EXERCISE BRIEF:
Copy every line below that has the word "card" in it.

(Saved data entries)
____
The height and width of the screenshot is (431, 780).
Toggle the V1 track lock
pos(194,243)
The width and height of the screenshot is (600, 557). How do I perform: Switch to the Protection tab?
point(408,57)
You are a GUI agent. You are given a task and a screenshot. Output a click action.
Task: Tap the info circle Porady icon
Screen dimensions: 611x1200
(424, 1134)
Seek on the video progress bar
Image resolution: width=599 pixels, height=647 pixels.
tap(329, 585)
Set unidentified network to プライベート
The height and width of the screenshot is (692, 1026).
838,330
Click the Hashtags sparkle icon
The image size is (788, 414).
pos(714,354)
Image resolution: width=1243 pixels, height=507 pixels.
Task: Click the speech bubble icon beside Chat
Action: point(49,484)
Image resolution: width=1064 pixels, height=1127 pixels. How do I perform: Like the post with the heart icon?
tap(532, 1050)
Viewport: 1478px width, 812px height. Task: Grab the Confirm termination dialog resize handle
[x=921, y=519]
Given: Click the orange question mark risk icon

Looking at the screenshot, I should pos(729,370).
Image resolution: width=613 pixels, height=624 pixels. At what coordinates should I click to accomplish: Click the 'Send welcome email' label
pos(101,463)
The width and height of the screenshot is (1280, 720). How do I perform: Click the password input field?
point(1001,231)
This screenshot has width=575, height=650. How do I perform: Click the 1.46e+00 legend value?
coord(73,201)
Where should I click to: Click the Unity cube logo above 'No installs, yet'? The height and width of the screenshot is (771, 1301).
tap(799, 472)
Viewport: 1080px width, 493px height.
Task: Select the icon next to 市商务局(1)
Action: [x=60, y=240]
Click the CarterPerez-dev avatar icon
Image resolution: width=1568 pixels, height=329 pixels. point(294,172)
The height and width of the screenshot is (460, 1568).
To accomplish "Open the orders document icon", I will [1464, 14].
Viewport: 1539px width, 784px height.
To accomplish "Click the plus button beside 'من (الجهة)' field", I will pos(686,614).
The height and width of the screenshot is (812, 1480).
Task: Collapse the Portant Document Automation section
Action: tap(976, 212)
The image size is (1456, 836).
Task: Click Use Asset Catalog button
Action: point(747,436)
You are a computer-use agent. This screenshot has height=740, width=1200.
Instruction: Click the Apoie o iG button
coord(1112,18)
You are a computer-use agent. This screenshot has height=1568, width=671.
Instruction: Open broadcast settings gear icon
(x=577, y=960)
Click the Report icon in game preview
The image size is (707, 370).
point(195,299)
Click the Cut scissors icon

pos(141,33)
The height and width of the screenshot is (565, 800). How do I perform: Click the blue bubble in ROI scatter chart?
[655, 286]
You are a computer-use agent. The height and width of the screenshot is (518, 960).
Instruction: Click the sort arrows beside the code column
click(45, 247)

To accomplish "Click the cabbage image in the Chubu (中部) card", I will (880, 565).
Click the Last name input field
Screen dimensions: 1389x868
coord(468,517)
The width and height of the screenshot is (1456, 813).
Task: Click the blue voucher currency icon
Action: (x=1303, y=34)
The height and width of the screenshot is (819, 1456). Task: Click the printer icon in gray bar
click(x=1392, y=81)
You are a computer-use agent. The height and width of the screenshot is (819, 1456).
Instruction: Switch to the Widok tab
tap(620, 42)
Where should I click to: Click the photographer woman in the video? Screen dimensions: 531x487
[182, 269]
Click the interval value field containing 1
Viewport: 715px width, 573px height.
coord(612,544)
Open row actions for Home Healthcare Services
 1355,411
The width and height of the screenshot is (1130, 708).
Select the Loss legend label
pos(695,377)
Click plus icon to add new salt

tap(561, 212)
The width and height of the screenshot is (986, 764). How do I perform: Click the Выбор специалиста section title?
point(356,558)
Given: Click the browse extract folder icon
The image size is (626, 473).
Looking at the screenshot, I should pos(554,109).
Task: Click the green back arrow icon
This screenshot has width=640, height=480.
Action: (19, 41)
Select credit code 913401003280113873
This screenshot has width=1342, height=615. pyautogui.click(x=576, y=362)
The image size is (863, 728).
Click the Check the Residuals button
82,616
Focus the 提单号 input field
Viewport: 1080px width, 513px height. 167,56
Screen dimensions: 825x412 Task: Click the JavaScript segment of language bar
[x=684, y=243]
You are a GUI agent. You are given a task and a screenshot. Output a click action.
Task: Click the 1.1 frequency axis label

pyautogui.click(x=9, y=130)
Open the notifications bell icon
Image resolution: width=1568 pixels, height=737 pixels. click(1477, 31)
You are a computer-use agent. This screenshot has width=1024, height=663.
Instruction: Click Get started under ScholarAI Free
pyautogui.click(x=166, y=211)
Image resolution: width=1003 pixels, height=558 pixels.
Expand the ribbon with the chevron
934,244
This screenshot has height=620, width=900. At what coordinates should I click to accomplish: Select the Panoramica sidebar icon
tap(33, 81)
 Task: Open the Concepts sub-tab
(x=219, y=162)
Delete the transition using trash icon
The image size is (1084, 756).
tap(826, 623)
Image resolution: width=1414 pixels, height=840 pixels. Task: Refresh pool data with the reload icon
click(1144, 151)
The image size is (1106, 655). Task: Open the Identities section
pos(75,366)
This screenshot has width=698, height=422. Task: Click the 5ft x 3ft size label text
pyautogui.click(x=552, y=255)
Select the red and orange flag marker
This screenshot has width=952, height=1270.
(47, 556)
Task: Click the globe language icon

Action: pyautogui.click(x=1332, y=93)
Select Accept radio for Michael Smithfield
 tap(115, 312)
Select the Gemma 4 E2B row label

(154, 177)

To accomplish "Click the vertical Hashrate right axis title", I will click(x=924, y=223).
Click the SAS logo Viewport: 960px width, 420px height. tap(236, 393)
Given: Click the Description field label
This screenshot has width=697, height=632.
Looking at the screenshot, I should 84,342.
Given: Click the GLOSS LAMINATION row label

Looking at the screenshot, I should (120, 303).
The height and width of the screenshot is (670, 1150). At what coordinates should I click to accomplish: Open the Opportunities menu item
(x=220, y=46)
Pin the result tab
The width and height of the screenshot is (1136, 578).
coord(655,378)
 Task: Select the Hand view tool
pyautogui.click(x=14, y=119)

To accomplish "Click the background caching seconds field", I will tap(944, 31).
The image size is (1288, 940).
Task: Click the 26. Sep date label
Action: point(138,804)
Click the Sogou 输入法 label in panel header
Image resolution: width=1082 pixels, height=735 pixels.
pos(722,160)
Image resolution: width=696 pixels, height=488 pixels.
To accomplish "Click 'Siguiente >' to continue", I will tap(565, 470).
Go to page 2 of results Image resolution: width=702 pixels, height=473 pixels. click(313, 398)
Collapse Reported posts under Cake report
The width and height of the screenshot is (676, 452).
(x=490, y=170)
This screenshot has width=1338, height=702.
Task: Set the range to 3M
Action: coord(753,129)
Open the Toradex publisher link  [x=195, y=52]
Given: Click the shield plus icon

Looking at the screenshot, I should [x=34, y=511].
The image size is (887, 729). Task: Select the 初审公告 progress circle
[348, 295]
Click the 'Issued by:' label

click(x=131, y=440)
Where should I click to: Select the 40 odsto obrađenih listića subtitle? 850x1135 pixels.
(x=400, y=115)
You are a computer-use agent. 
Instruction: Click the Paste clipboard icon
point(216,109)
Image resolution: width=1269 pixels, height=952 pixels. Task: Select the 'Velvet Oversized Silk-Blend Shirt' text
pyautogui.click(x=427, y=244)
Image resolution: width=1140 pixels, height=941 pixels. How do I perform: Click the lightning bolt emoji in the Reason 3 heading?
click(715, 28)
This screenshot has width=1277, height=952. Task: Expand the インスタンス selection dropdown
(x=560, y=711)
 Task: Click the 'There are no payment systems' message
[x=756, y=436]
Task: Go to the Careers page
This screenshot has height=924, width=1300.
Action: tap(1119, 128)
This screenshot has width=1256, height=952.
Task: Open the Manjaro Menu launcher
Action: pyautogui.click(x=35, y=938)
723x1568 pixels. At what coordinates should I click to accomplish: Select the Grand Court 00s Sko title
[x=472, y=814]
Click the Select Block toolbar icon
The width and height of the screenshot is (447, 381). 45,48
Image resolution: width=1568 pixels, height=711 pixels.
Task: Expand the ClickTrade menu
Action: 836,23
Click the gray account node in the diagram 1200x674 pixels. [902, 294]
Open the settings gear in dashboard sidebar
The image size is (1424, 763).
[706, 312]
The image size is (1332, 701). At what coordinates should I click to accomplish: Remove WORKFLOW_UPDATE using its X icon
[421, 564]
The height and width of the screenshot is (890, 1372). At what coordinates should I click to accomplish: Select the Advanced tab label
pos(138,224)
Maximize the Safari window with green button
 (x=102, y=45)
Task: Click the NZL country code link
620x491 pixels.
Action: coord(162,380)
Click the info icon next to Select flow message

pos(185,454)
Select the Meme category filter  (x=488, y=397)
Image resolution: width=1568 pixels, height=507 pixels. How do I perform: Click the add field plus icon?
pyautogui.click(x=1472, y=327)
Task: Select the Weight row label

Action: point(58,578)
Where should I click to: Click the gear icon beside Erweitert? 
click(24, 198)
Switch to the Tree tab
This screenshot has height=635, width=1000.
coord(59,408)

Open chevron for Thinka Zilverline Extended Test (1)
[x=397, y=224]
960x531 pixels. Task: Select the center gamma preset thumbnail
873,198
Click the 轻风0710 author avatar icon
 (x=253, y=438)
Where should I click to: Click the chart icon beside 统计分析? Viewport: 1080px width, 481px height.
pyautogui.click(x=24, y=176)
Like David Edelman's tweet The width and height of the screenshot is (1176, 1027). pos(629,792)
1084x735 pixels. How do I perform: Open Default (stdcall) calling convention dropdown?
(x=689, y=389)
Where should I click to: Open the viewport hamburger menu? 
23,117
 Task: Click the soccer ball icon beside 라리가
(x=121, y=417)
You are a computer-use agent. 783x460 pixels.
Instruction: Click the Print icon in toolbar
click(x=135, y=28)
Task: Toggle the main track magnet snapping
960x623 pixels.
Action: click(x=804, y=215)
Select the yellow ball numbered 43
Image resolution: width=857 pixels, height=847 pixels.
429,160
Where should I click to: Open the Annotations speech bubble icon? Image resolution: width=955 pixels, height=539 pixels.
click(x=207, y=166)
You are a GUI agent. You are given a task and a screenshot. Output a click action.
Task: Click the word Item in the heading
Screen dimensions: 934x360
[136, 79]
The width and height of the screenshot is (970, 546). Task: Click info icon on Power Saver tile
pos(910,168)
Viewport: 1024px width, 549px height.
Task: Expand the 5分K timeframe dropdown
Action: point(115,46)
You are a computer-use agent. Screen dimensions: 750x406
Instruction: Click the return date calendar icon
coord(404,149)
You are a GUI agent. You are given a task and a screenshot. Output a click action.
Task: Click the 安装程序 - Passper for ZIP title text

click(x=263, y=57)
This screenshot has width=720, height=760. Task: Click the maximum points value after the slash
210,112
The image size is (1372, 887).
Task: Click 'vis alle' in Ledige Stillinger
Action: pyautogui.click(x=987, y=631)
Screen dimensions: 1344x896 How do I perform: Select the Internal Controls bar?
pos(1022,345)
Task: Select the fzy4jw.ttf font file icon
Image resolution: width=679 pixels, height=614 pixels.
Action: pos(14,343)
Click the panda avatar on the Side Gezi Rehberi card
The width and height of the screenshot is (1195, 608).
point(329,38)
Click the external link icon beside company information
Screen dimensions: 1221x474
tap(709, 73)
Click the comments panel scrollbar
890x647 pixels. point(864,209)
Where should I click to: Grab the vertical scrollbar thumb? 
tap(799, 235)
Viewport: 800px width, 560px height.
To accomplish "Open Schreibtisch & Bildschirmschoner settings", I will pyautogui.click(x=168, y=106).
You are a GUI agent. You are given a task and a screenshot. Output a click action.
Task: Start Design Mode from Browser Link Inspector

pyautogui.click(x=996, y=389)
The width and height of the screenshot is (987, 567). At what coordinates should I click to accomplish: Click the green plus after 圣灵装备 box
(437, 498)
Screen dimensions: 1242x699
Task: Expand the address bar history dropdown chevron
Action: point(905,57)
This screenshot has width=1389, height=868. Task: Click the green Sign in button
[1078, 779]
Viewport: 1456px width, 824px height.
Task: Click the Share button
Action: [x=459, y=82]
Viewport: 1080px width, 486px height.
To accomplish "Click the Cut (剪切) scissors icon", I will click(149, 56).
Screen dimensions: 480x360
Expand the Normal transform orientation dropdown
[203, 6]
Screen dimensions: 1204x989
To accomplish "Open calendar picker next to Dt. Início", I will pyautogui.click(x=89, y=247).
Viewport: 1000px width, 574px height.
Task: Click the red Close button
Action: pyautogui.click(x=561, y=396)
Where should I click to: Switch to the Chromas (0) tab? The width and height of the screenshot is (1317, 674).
____
TASK OUTPUT:
To accomplish "Click the cabbage image in the Chubu (中部) card", I will (880, 565).
Click the panda avatar on the Side Gezi Rehberi card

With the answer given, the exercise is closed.